It invests across market caps within India, picks marquee names abroad, and holds cash, debt and arbitrage positions while waiting for the right opportunity — when quality stocks are available at reasonable or attractive prices.

This go-anywhere, do-anything approach within its value investing mandate has worked quite well for PPFAS Long Term Value Fund. The fund, that recently turned three, has beaten its benchmark — Nifty 500 — by a neat 6 percentage points annualised since its inception, and by about 3 percentage points over the past year. With an almost 20 per cent annualised return since inception, PPFAS Long Term Equity is also among the best performers in the multi-cap funds category. It is a good choice for those willing to bet on a young fund that is showing much promise. However, investors need to have some stomach for risk. The fund has a high exposure to smaller stocks (about 40 per cent of the portfolio), foreign stocks (about a quarter of the portfolio) and limited track record (it is yet to go through a full-blown bear market).

Standing out

Three features make PPFAS Long Term Value stand out. One, its significant exposure to foreign stocks acts as a risk diversifier. The fund takes exposure to businesses abroad which may not have similar peers in India — for instance, the stock of Alphabet (earlier Google), or to stocks which trade cheaper compared to their Indian counterparts (for instance, Nestle and 3M). The fund hedges most of its foreign exchange risk arising from foreign stocks. Despite the foreign holdings in its portfolio, PPFAS Long Term Value fits the criterion of an equity fund, since at least 65 per cent of its corpus is in Indian stocks. So, fundholders don’t have to pay tax on gains from sale of units held for more than a year.

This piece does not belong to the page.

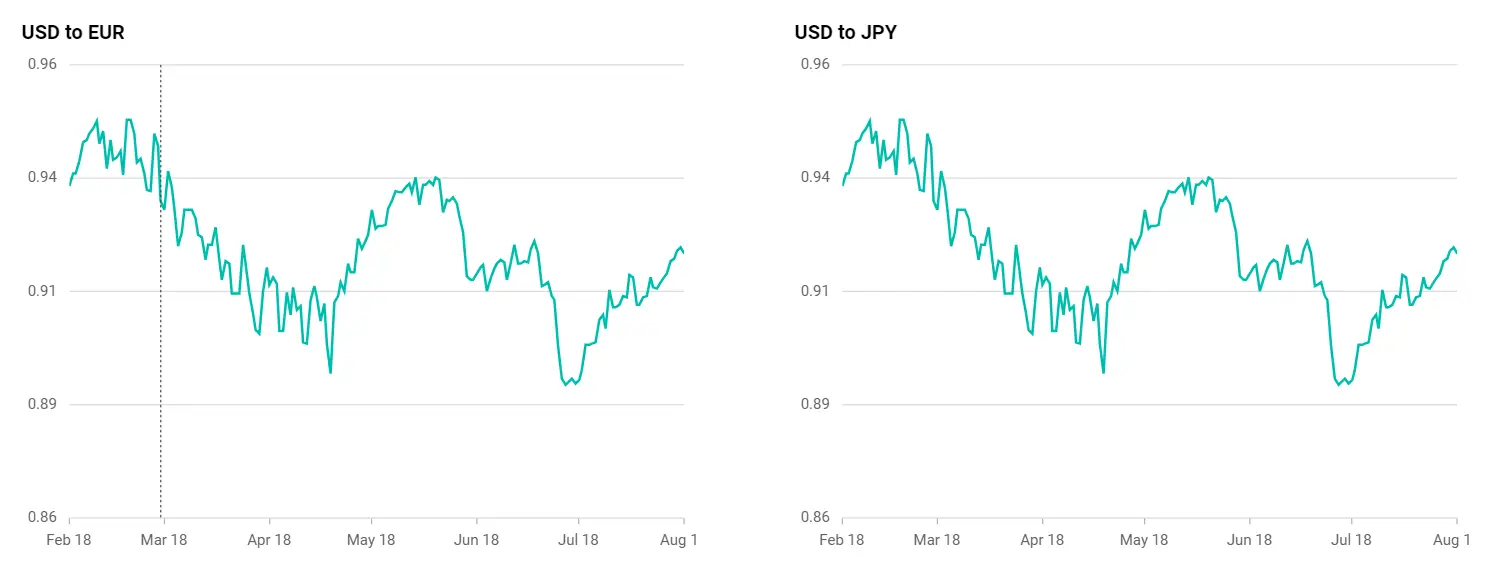
Task: Select Jul 18 label on JPY chart axis
Action: 1351,540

Next, the promoter group, along with management and employees, holds close to 13 per cent in the fund — this considerable ‘skin in the game’ adds to investor comfort level. Finally, PPFAS Long Term Value is the only fund launched so far from the fund house, unlike the plethora of similar funds launched by many peers. The flipside, though, of a single, still-relatively small fund, (corpus of about ₹664 crore), is a higher expense ratio compared with the category average. This is mitigated by a buy-and-hold strategy in a compact portfolio of about 30 stocks.

Also, the rise in the fund’s corpus should moderate the expense ratio. The fund size has grown despite the change at the top last year due to the demise of the fund’s founder and noted value investor Parag Parikh.

Winning big

Many of the fund’s stock picks have paid off quite well. The Google stock, for instance, has gained close to 70 per cent over the past three years, while Maharashtra Scooters and ICRA have gained three to four times in this period. Private sector banks, auto and software are the fund’s largest holdings currently. This suggests that it is sector-agnostic in its search for value picks.